• TASK TO CARRY OUT: Transcribe the listing below exactly, leaving out each image.
======
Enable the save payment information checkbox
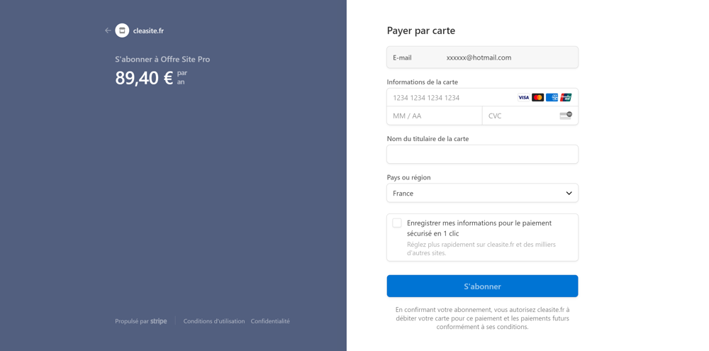This screenshot has width=709, height=351. [397, 223]
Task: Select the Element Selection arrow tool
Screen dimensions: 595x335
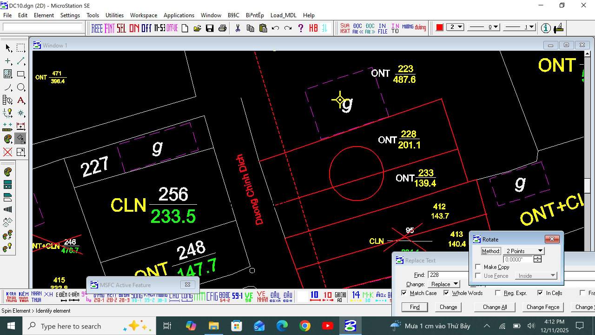Action: [7, 47]
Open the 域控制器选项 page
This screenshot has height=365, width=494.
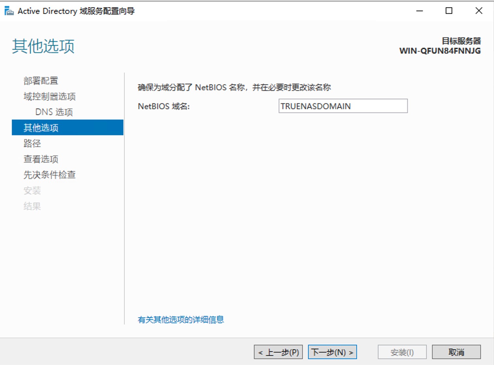pos(49,96)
======
• WRITTEN ANSWER:
Enable the save payment information checkbox
This screenshot has width=709, height=351. [397, 223]
Task: Select the Element Selection arrow tool
Screen dimensions: 595x335
Action: [7, 47]
Open the 域控制器选项 page
This screenshot has height=365, width=494.
pos(49,96)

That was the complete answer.